Can Having A Pet Can Help Lower Hypertension?
Written by Eli Ben-YehudaOn April 29, 2020
In my research this week I wanted to delve into the relationship of our pets and blood pressure and generally with health. Do pets really, from a scientific perspective, impact our health?
I have had dogs in my life since I was about 6 years old. One day my dad showed up with a black Labrador retriever puppy called Smokey. We were the best of friends. We would chase each other in the woods out back. He would run after the ball when I kicked it.
He also would go fishing with me down by the creek. He was my guardian, protector, and my best friend.
Seems no matter how tired I have been, or grumpy, my current dogs are always there for me. She is amazing. They jump like a gazelles in the tall grass, and they listen to me, really listens when I need to talk. If you are a dog lover I know you understand what I am talking about.
A little bit about blood pressure
More than 2,150 Americans die from cardiovascular disease daily, an average of 1 death every 40 seconds.
In any given year, approximately 620,000 Americans suffer their first heart attack, and 295,000 have a repeat attack.
Even though rates of CVD declined between 2000 and 2010, its impact on healthcare costs and the lives of affected individuals, their families, and the community is substantial.

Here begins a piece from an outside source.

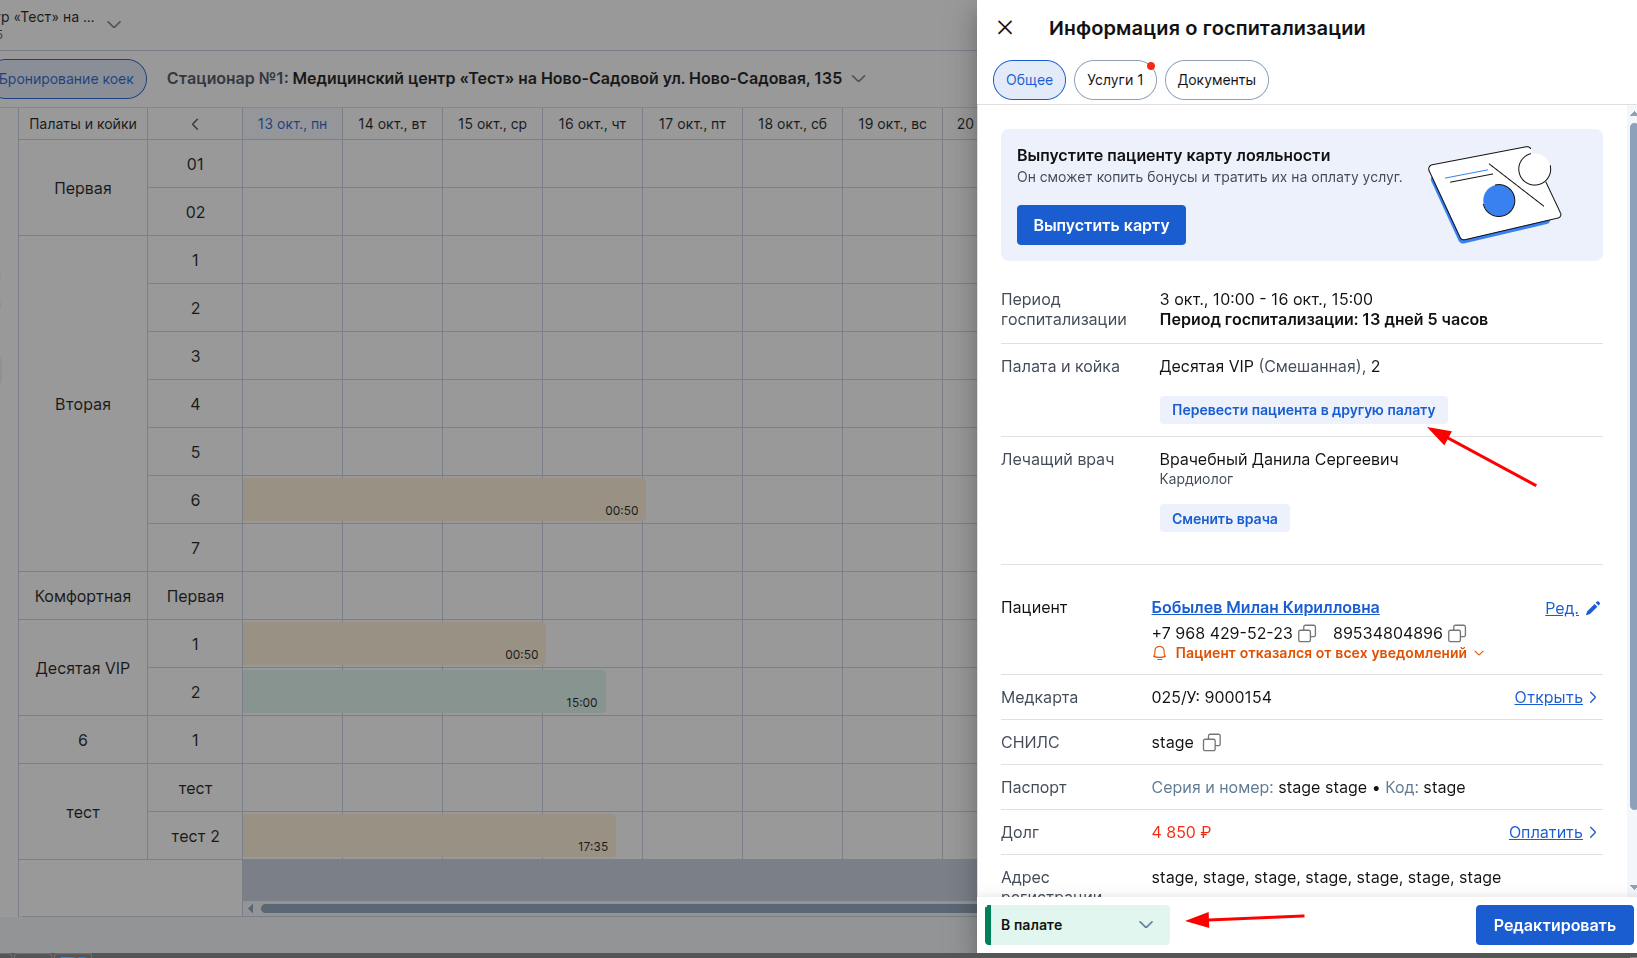Open the Документы tab

coord(1216,80)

What pets have to do with it?
In an attempt to further reduce rates of CVD and improve heart attack survival rates, researchers extensively studied the effects of various medical and social variables on cardiovascular health.
This includes human-animal contact. Human-animal interaction (HAI) can include temporary contact, regular contact, cohabitation, or ownership.
Distinguishing between the different types of contact is crucial, as some studies involve interaction with a friendly but unfamiliar animals.
It is estimated that Americans have about 75 million dogs and 80 million cats as companion animals. This does not include reptiles, birds, fish and the rest of Noah’s friends.
In a survey performed in 2013, 64% of American household have at least 1 pet while 45% have more than one. So how can having so many pets help us?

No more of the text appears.